Etrafta yavaş yavaş Mehdi olduğu, hatta Hz. İsa olduğu yönünde rivayetler dolaşır.
Kendisine, bu duruma neden meydan verdiği sorulduğunda, tevilli cevaplar verir. Şahsiyetini öne çıkarması, Risale-i Nur’ un hizmet düsturlarına uymayan tarzı, Nur Talebelerinin ileri gelenlerinde rahatsızlığa sebep olmakla birlikte, Madem ki, Risale-i Nurdan istifade ediyor diye, bazı Nur Talebelerince hepten tavır konulmaz, zamanla düzelmesi umulur.

12 Mart1971 muhtırası sonrası sıkıyönetim döneminde Nur Talebeleri ile birlikte İzmirde tutuklanır. Mahkeme savunmalarında, şahsının kurtulmasından ziyade, Risale-i Nurları savunan Nur talebeleri gibi bir savunma yapması beklenirken, kendisini kurtarmaya dönük savunma yapması diğer Nur Talebelerinde hepten hayal kırıklığına sebep olur. Duygusal kopuş artar. Hapis sonrası kendi yolunu çizeceğini, ayrı hizmet yapacağını söyleyerek yolunu ayırır.

MÜTTAKİ BİR TAVIRLA MEŞRUİYET SAĞLAMA DÖNEMİ

Ayrılma sonrası, ayrılmaya sebep olarak, Üstadın Talebelerinin onun yolundan sapmaya başladığını, Nur Dersanelerinde eskiden hasır serili iken, kilim serilmeye başlandığını, sonraları halı serildiği, onunla da yetinilmeyip koltuk, kanepe de konulduğu, halbu ki, kendisinin Ebu Zer gibi yaşadığını, bunun için imtizaç edemeyip ayrıldığını söyler.

Vaaz verdiği Cami cemaatinden ve hocalık yaptığı Kur’an Kursu talebelerinden İzmir merkezli bir cemaat oluşturmaya başlar. 1970 li yıllarda Ege Bölgesinde faaliyet gösterirken, yetmişlerin sonuna doğru diğer bölgelere de yayılmaya başlarlar. 
Hitap ettikleri insanlara, kendilerinin de Risale-i Nur okuduklarını söyleyerek celp edip, F. Gülen’in vaaz kasetlerinin merkeze alındığı bir hizmet tarzı yürütürler.

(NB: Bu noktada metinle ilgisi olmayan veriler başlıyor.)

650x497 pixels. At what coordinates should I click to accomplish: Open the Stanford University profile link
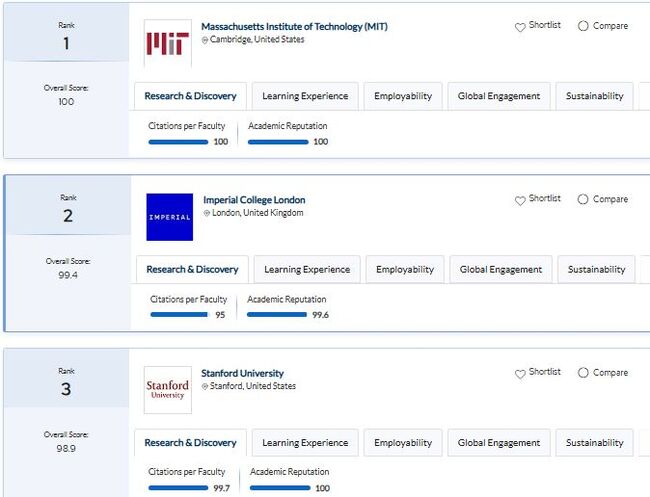[x=242, y=373]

Risale-i Nurları okuduklarını göstermek için kitaplıkta bulundururlar, ancak dışını gözükmeyecek şekilde kaplarlar. Gerekçe olarak da, bazı insanların Risale-i Nur’dan çekindiğini, onun için görünür olmasını istemediklerini söylerler.

İçinde alkol var diye kola içilmez, içinde domuz yağı olabilir diye margarin yenmez. Hazır tavukların nasıl kesilip temizlendiği belli değil diye içinde tavuk eti olan yemek yemezler Gece teheccüt namazına kalktıkları söylenir. Beş vakte ilave olarak akşamdan sonra evvabin namazı kılarlar. Suret caiz değil diye Sızıntı Dergisinde bastıkları insan fotoğraflarının boğazına çizgi çekerler.
Kızların üniversite okumasına karşıdırlar. Tesettürün tam olabilmesi için el ve ağzın da kapatılması gerektiğini söyler ve uygularlar.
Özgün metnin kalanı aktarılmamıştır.